CHICAGO (AP) — While the Miami Marlins and Toronto Blue Jays worked on a blockbuster trade with far-reaching implications, major league owners and executives descended on Chicago on Wednesday for the first of two days of meetings.
The deal was the talk of the baseball world. But the game's power brokers didn't seem too interested in talking about the trade in public, perhaps waiting to see its full scope.
"Not today, boys," Marlins owner Jeffrey Loria said as he strolled by a group of reporters. "If you haven't figured it out yet, I'm not going to figure it out for you."
Loria went on a spending spree last winter, handing out lucrative free-agent deals to All-Star shortstop Jose Reyes, left-hander Mark Buehrle and closer Heath Bell. The Marlins thought they would contend for the NL East title and draw 3 million fans in the first year of their publicly financed ballpark.
But they flopped, finishing last in the division. Bell was traded to Arizona in October, with the Marlins agreeing to pay $8 million of the remaining $21 million owed to the reliever.

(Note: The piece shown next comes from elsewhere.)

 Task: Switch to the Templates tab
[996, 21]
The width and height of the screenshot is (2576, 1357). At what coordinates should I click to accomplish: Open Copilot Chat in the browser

Now Reyes, Buehrle and Josh Johnson — probably Miami's best pitcher when healthy — are headed to Toronto for a package of top prospects.
"I really haven't focused on it," said New York Yankees president Randy Levine, whose team will have to contend with the improved Blue Jays in the AL East. "Obviously, they got great players and both teams felt they improved themselves."
The deal is pending physicals for the players, and Miami could be sending money to Toronto in the trade — something that likely caught the attention of the owners at the meetings.